▸ What the task requires:
Reproduce each line of the records below word for word, omitting the pictures from your answer.

══ Extracted material ══

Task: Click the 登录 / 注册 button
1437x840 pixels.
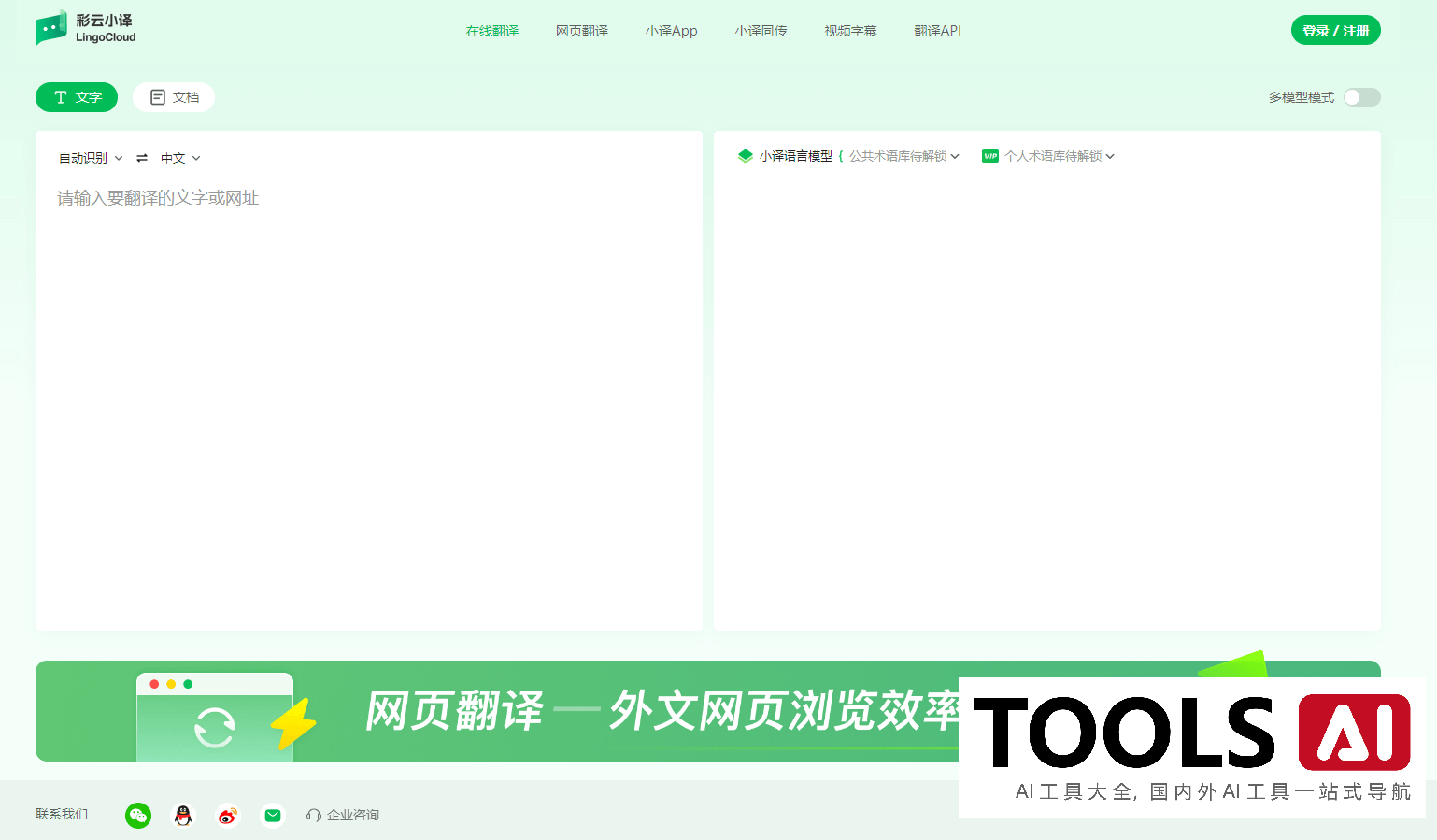Action: tap(1335, 29)
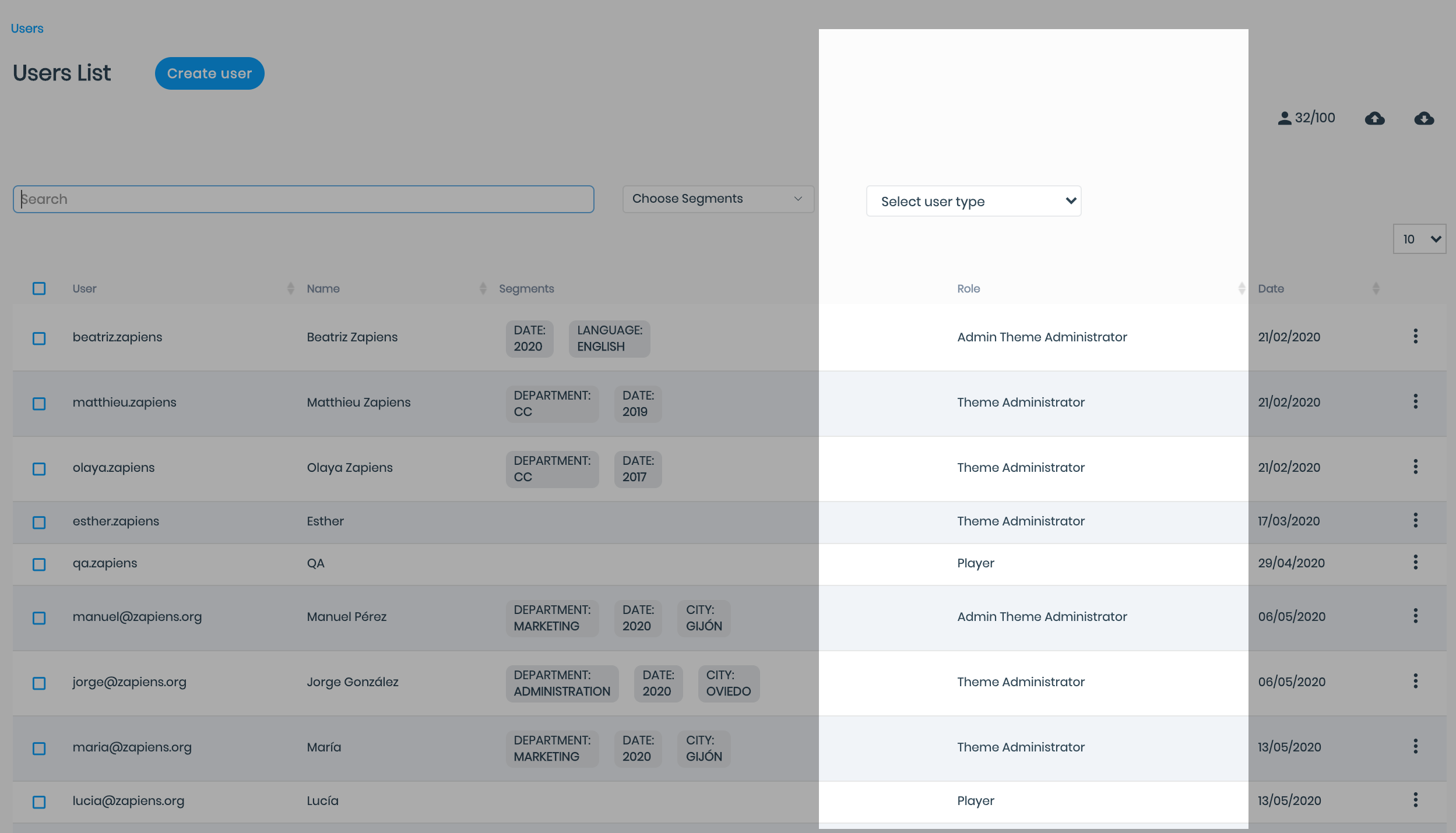Click the cloud upload icon
This screenshot has width=1456, height=833.
(1374, 118)
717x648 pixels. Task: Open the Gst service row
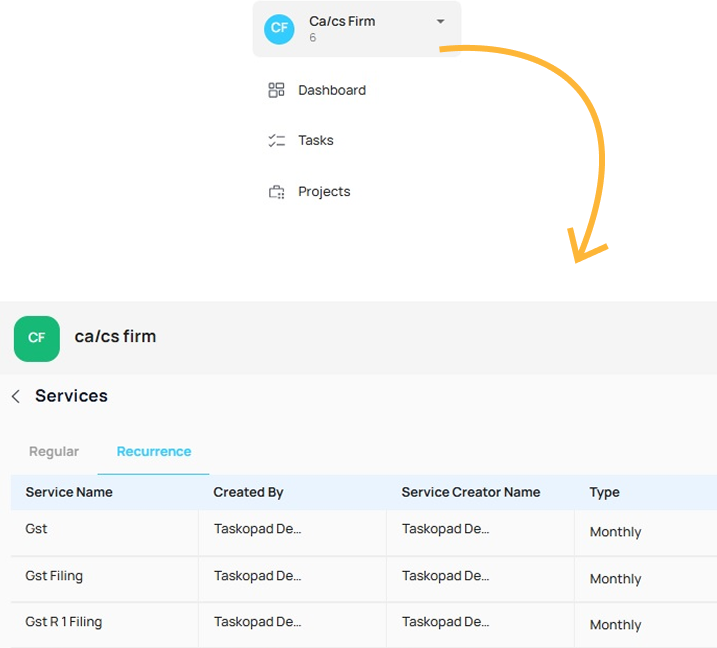(37, 529)
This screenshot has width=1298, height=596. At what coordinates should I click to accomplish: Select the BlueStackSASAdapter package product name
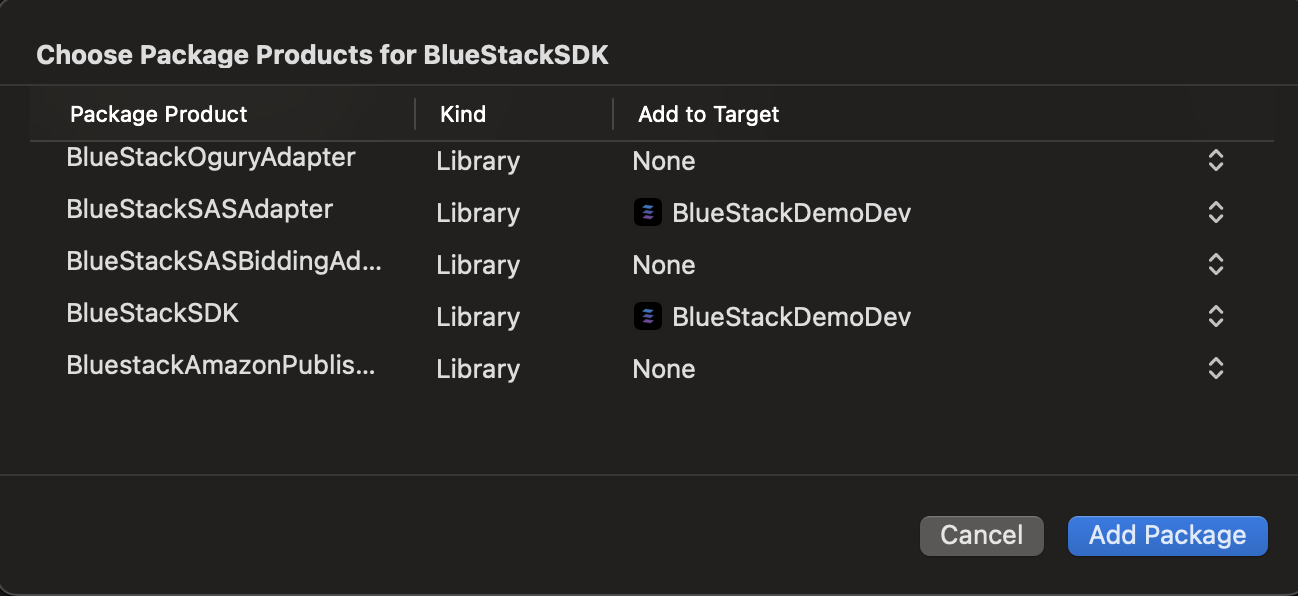(x=200, y=209)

═══

▸ Solution:
Task: Click the 登录 / 注册 button
1437x840 pixels.
Action: tap(1335, 29)
Click the cloud upload icon
This screenshot has width=1456, height=833.
(1374, 118)
717x648 pixels. Task: Open the Gst service row
(37, 529)
This screenshot has width=1298, height=596. At what coordinates should I click to accomplish: Select the BlueStackSASAdapter package product name
(x=200, y=209)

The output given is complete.